Work to complete: Give the records again exactly as written. Leave out the pictures.

Given data:
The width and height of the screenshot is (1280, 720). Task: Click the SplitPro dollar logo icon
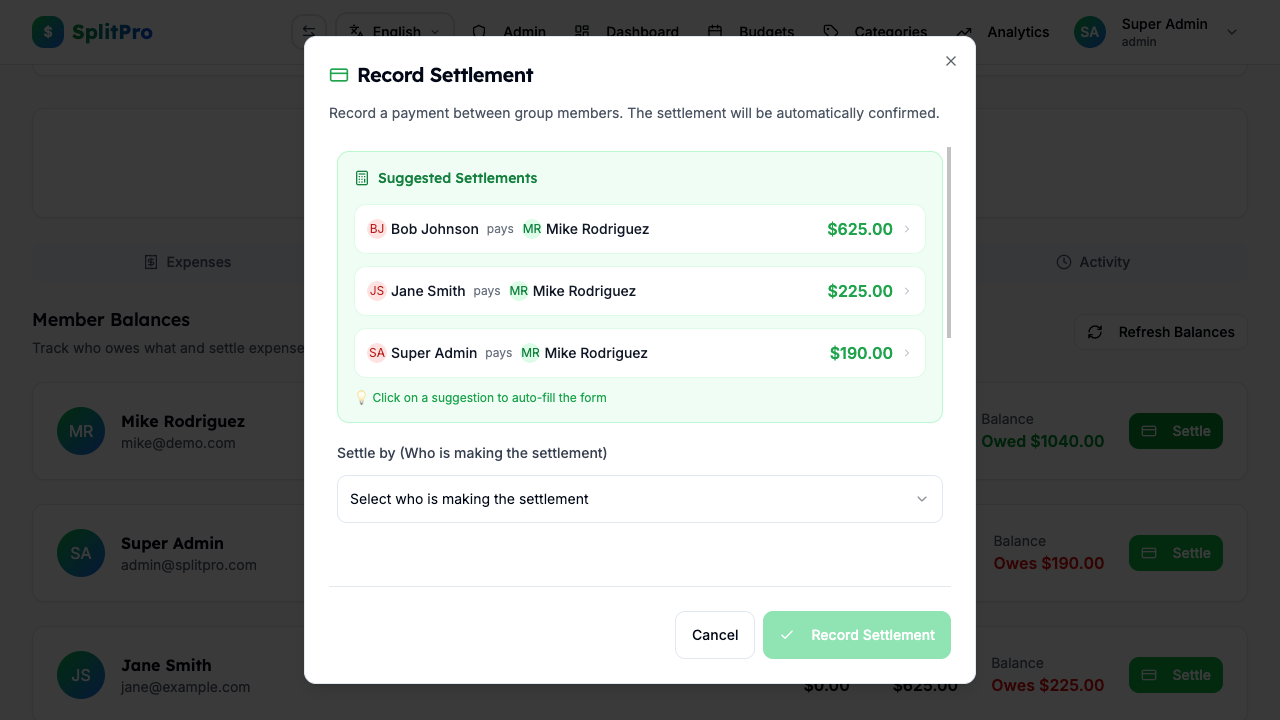pyautogui.click(x=47, y=31)
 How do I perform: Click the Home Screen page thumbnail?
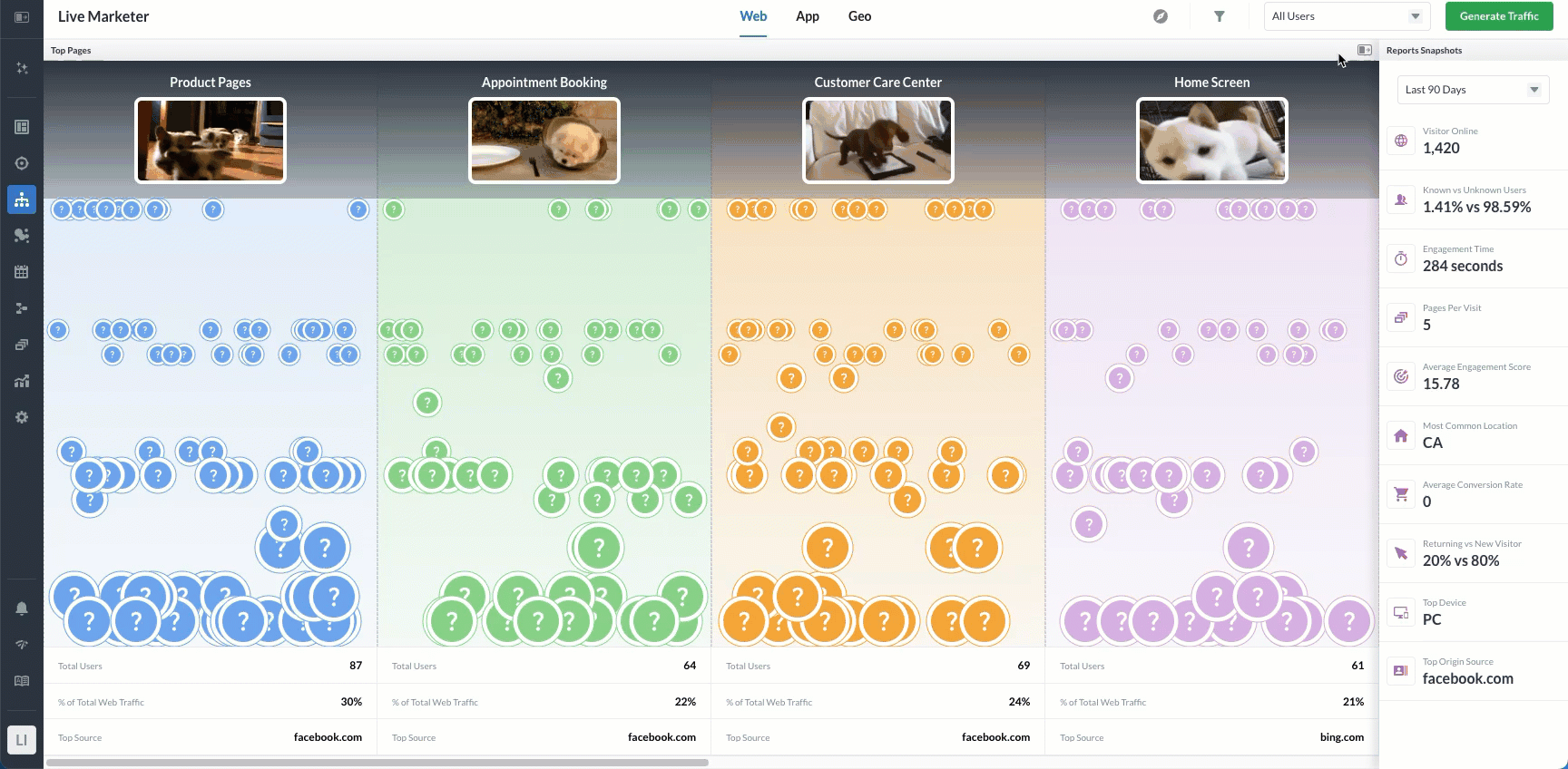tap(1212, 141)
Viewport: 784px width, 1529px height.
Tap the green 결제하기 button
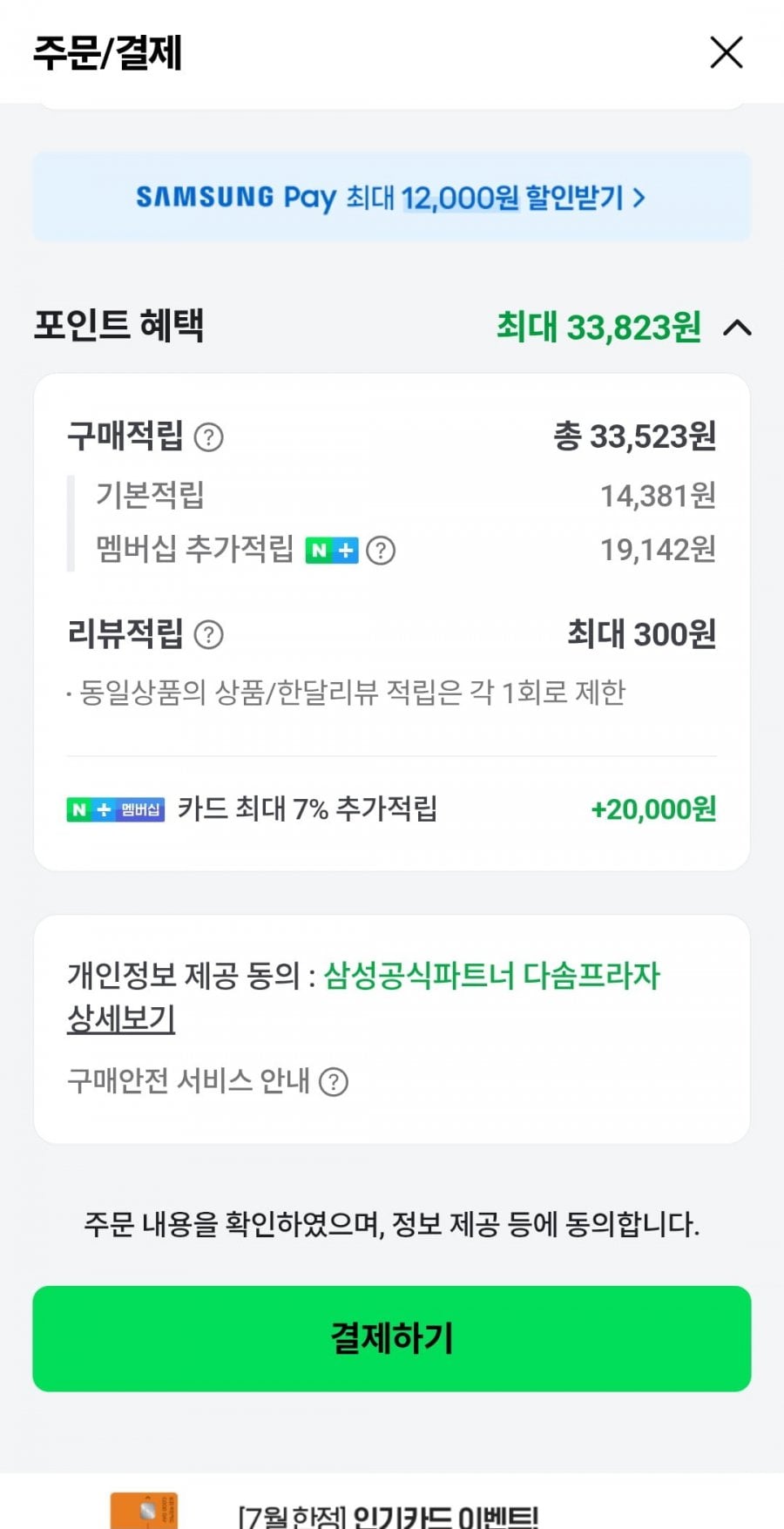click(392, 1338)
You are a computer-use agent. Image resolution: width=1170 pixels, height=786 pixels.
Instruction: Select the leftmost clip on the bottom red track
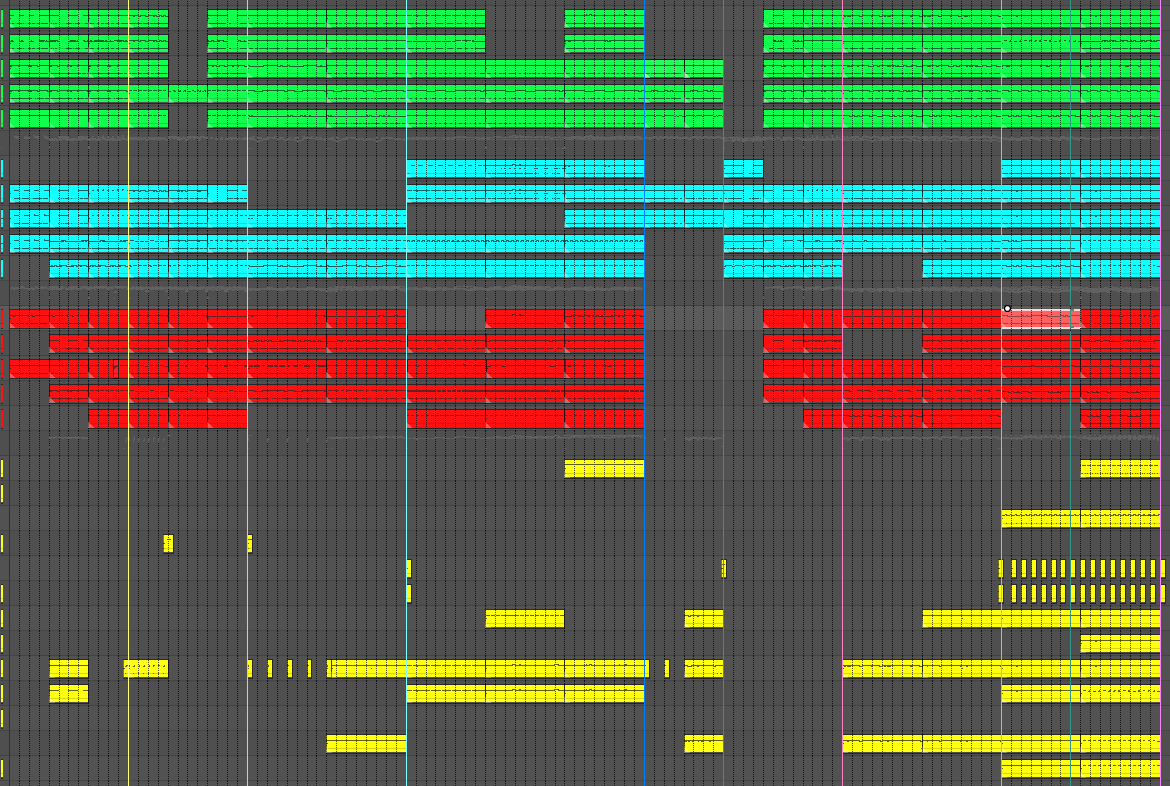pyautogui.click(x=167, y=418)
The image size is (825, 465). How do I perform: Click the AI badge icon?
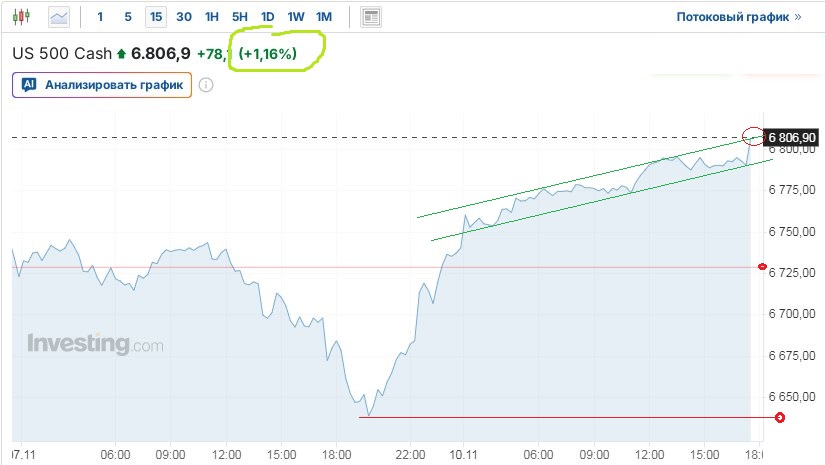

Answer:
The width and height of the screenshot is (1280, 720). Task: Click the SplitPro dollar logo icon
pyautogui.click(x=47, y=31)
 How do I perform: Click the Home Screen page thumbnail?
tap(1212, 141)
Viewport: 784px width, 1529px height.
Tap the green 결제하기 button
click(392, 1338)
You are a computer-use agent. Image resolution: width=1170 pixels, height=786 pixels.
Instruction: Select the leftmost clip on the bottom red track
pyautogui.click(x=167, y=418)
The image size is (825, 465). How do I perform: Click the AI badge icon?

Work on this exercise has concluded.